De-Laurey, a mother-of-one even wrote "bizarre" letters to God, begging for a further "helping of what's mine" and pleading for protection.

Instead she was arrested just weeks before she and her family were due to start a new life in a luxury £750,000 seafront villa in Cyprus. By that time, she had splashed out nearly £400,000 on diamond encrusted Cartier jewellery, spent a fortune on designer clothes, showered relatives and friends with cars, gifts, homes and holidays, and tried to keep her conscience at bay with £10,000 donations to charity.

Had she remained free she would have taken delivery of a £150,000 power boat and a £175,000 Aston Martin V12 Vanquish she had ordered.

Privately educated De-Laurey, of London Road, North Cheam, Surrey, claimed her American bosses, husband and wife Jennifer Moses and Ron Beller, and their even wealthier successor Edward Scott Mead, let her milk their millions as a reward for her abilities. In particular, she insisted, the latter allowed her free rein over his New York investment account for helping him keep office hours assignations with a secret mistress.

But despite her protestations of innocence she was convicted at an earlier trial of 14 charges of obtaining money transfers by deception, and six of using "false instruments" with intent between February 15, 2001 and April 26, 2002.

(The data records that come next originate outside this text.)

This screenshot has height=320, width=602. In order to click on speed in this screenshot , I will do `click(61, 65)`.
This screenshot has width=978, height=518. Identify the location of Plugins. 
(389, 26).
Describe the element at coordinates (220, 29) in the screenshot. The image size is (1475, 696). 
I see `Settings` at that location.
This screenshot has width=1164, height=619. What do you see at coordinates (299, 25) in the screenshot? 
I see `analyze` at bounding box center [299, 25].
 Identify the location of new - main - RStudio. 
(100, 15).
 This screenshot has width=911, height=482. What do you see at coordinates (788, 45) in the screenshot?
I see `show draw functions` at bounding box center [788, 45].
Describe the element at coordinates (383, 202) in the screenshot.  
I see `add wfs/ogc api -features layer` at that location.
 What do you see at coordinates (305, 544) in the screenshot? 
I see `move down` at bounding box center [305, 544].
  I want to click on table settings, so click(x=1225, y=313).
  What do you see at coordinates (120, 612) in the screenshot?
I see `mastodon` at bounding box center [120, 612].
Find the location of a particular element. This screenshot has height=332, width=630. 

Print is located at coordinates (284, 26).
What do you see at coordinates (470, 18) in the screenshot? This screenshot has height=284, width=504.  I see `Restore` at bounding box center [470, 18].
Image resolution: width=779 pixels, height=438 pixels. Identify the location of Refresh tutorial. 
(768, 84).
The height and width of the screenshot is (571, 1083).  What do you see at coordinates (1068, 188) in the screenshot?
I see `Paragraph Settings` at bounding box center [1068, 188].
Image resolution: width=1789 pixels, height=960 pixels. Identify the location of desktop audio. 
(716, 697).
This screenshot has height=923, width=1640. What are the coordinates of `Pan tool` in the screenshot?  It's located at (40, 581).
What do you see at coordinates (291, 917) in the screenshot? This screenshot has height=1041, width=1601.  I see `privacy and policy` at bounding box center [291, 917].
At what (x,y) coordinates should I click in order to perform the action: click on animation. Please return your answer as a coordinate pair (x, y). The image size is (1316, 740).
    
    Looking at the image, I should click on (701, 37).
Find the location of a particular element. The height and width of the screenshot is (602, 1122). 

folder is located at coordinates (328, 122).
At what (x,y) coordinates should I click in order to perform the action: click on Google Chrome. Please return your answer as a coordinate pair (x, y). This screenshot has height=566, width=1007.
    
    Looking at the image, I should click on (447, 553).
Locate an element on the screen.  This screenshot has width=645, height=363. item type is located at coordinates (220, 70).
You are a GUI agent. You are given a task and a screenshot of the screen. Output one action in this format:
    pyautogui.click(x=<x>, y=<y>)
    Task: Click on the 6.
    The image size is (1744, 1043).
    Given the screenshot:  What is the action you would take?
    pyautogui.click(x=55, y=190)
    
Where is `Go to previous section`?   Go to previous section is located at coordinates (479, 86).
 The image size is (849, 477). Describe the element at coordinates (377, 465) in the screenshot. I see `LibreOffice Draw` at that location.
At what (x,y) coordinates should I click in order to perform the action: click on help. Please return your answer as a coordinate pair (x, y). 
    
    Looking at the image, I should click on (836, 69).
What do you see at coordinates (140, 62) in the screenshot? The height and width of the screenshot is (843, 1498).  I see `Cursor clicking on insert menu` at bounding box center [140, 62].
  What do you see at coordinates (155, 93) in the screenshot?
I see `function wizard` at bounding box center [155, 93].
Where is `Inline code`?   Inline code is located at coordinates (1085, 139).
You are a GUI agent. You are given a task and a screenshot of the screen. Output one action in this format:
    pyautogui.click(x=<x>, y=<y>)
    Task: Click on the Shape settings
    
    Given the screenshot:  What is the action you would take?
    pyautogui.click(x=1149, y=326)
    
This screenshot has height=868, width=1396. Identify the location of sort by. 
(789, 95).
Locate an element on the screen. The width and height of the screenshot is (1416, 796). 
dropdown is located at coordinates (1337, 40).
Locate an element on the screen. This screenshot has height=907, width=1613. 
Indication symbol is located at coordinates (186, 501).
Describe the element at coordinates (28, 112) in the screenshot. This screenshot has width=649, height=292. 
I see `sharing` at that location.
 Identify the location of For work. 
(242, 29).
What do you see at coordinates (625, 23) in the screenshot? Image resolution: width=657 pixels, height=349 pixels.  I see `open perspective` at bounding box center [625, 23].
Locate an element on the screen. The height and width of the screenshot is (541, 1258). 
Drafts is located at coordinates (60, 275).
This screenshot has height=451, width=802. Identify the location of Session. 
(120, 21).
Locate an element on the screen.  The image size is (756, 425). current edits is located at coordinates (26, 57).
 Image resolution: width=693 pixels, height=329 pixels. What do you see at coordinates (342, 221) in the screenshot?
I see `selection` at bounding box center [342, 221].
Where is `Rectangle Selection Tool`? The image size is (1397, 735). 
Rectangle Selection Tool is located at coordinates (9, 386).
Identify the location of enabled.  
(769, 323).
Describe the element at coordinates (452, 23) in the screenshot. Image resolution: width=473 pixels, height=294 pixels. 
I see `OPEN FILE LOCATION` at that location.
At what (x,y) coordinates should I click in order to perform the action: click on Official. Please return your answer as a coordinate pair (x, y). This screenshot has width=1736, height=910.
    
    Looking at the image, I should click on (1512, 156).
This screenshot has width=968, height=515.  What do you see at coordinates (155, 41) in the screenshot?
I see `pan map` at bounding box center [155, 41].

Looking haggard after six weeks in prison while awaiting sentence, De-Laurey stared straight, unblinkingly ahead as the judge made it clear what he thought of her.

"You embarked on a spree of conspicuous consumption and dispensing of largesse of such magnitude that nobody close to you can have had other than, at the very least, the gravest suspicions as to the sources of this spending power."

They "especially" included her 50-year-old husband, Anthony, and her GP mother, Dr Devi Schahhou, aged 68.

The judge said the evidence against her had been "overwhelming".